Scale the listing from the line with "Task: Click Nikki's name in Issue Statistics" up to and including the line with "will click(x=430, y=388).", rewriting every line in that range with the requests included. Multiply each click coordinate in the answers by 1.4 and round to the nearest whole number, with halves rounded up, and leave all other lines unchanged.
━━━━━ Entries
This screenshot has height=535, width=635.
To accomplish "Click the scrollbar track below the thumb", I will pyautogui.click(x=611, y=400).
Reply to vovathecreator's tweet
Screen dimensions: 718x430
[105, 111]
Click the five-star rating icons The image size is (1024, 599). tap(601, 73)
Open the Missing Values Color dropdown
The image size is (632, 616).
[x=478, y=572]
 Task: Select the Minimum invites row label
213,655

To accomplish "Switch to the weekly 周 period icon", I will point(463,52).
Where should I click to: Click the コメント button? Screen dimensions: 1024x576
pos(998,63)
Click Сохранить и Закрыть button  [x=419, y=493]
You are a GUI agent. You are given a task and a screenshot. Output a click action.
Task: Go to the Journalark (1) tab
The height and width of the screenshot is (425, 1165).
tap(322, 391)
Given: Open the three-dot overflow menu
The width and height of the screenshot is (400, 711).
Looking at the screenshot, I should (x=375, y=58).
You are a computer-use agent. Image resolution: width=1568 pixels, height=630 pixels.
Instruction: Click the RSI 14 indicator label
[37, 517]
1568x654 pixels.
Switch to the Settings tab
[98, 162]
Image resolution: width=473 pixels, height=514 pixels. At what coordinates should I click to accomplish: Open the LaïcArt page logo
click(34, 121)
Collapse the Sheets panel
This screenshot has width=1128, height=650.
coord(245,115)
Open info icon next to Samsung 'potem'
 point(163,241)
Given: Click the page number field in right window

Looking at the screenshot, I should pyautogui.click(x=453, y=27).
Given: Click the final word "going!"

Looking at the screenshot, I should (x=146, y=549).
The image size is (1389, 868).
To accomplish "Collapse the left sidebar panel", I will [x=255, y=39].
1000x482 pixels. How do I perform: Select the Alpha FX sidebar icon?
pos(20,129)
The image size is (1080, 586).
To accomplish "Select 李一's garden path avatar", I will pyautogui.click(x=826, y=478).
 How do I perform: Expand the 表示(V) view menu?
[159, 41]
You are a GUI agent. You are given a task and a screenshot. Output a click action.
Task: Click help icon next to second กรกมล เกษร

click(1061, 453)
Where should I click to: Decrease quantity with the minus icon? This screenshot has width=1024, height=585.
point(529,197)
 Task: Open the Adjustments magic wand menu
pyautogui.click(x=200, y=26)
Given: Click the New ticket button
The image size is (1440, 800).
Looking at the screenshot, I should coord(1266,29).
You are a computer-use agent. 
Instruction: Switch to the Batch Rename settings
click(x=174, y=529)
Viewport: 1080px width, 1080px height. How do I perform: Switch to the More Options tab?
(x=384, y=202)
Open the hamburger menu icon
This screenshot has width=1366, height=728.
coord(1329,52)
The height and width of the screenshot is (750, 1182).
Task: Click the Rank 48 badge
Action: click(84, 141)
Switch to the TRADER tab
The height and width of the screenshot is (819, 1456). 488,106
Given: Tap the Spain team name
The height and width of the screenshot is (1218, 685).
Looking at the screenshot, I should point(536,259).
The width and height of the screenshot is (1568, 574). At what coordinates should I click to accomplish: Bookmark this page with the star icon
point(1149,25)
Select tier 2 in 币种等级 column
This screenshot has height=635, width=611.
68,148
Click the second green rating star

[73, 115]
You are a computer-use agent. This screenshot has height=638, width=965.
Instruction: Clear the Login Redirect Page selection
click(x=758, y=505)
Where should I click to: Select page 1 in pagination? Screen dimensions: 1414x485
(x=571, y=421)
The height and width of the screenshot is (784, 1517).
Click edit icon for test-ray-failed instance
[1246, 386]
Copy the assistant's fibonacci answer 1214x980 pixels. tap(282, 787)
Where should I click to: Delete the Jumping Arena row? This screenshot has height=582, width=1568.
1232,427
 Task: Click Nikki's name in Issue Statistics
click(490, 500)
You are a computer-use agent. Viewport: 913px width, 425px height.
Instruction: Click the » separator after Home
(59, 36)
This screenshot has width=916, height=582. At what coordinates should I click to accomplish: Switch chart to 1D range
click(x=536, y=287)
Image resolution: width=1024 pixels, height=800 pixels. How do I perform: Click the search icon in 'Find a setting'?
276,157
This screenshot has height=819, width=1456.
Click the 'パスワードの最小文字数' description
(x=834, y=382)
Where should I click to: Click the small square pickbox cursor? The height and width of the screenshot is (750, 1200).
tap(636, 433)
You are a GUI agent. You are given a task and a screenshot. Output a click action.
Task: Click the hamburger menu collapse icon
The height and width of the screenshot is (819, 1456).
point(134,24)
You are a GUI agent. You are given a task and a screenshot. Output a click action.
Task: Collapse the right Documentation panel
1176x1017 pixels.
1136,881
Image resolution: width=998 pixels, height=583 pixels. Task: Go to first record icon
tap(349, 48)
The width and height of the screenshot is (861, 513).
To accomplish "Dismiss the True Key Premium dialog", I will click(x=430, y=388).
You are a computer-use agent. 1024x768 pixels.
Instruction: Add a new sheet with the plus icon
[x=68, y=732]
━━━━━━━━━━
### Solution to the problem
 Task: Click Nikki's name in Issue Statistics
click(686, 700)
You are a computer-use agent. Viewport: 913px width, 425px height.
Instruction: Click the » separator after Home
(83, 50)
This screenshot has width=916, height=582. At what coordinates should I click to accomplish: Switch chart to 1D range
click(x=750, y=402)
Image resolution: width=1024 pixels, height=800 pixels. How do I perform: Click the search icon in 'Find a setting'?
386,220
This screenshot has height=819, width=1456.
Click the 'パスワードの最小文字数' description
(x=1168, y=535)
Where should I click to: Click the small square pickbox cursor? The height and width of the screenshot is (750, 1200).
tap(890, 606)
You are a GUI agent. You are given a task and a screenshot. Output a click action.
Task: Click the hamburger menu collapse icon
The height and width of the screenshot is (819, 1456).
point(188,34)
You are a GUI agent. You are given a task and a screenshot. Output a click action.
Task: Collapse the right Documentation panel
1176x1017 pixels.
1590,1233
Image resolution: width=998 pixels, height=583 pixels. Task: Go to first record icon
tap(489, 67)
The width and height of the screenshot is (861, 513).
To accomplish "Dismiss the True Key Premium dialog", I will click(x=602, y=543).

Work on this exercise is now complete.